● **PROBLEM DESCRIPTION**: Filter the entries for the word "height". Copy each line that has it.

Dataset records:
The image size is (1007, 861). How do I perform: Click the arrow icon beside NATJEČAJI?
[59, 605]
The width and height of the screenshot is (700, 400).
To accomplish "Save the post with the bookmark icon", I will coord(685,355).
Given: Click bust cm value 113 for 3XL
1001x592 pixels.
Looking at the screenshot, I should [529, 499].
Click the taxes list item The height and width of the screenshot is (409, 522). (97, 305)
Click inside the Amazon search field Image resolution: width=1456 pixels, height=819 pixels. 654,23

● **EXERCISE OUTPUT**:
The width and height of the screenshot is (700, 400).
Click the taxes list item The height and width of the screenshot is (409, 522). (97, 305)
Click inside the Amazon search field Image resolution: width=1456 pixels, height=819 pixels. 654,23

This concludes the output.